The Tagless Final encoding has gained some steam recently, with some people hailing 2017 as the year of Tagless Final. Being conceptually similar to the Free Monad, different comparisons have been brought up and the one trade-off that always comes up is the lack or the difficulty of inspection of tagless final programs and in fact, I couldn’t find a single example on the web. This seems to make sense, as programs in the tagless final encoding aren’t values, like programs expressed in terms of free structures. However, in this blog post, I’d like to dispell the myth that inspecting and optimizing tagless final programs is more difficult than using Free.

Without further ado, let’s get into it, starting with our example algebra, a very simple key-value store:

trait KVStore[F[_]] {
  def get(key: String): F[Option[String]]
  def put(key: String, a: String): F[Unit]
}

To get the easiest example out of the way, here’s how to achieve parallelism in a tagless final program:

import cats._
import cats.implicits._

def program[M[_]: FlatMap, F[_]](a: String)(K: KVStore[M])(implicit P: Parallel[M, F]) =
  for {
    _ <- K.put("A", a)
    x <- (K.get("B"), K.get("C")).parMapN(_ |+| _)
    _ <- K.put("X", x.getOrElse("-"))
  } yield x

This programs makes use of the cats.Parallel type class, that allows us to make use of the parMapN combinator to use independent computations with a related Applicative type. This is already much simpler than doing the same thing with Free and FreeApplicative. For more info on Parallel check out the cats docs here.
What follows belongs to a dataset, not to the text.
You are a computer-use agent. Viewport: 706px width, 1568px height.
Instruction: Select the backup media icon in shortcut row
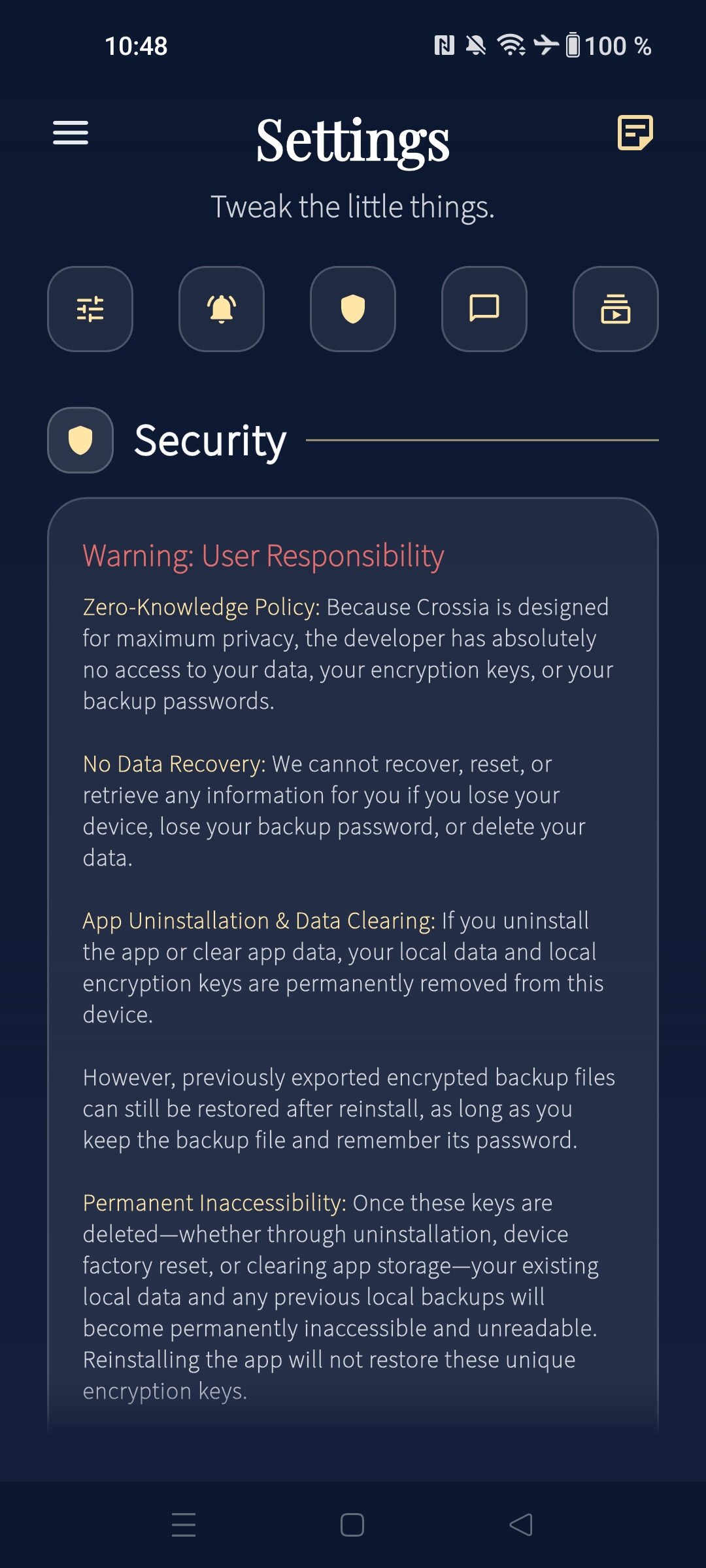[615, 309]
However this is kind of like cheating, we’re not really inspecting the structure of our program at all, so let’s look at an example where we actually have access to the structure to do optimizations with.

Let’s say we have the following program:

def program[F[_]: Apply](F: KVStore[F]): F[List[String]] =
    (F.get("Cats"), F.get("Dogs"), F.put("Mice", "42"), F.get("Cats"))
      .mapN((f, s, _, t) => List(f, s, t).flatten)

Not a very exciting program, but it has some definite optimization potential. Right now, if our KVStore implementation is an asynchronous one with a network boundary, our program will make 4 network requests sequentially if interpreted with the standard Apply instance of something like cats.effect.IO. We also have a duplicate request with the "Cats"-key.

So let’s look at what we could potentially do about this. The first thing we should do, is extract the static information. The easiest way to do so, is to interpret it into something we can use using a Monoid. This is essentially equivalent to the analyze function commonly found on FreeApplicative.

Getting this done, is actually quite simple, as we can use cats.Const as our Applicative data type, whenever the lefthand side of Const is a Monoid. I.e. if M has a Monoid instance, Const[M, A] has an Applicative instance. You can read more about Const here.

val analysisInterpreter: KVStore[Const[(Set[String], Map[String, String]), ?]] =
  new KVStore[Const[(Set[String], Map[String, String]), ?]] {
    def get(key: String) = Const((Set(key), Map.empty))
    def put(key: String, a: String) = Const((Set.empty, Map(key -> a)))
  }

program(analysisInterpreter).getConst
// res0: (Set[String], Map[String,String]) = (Set(Cats, Dogs),Map(Mice -> 42))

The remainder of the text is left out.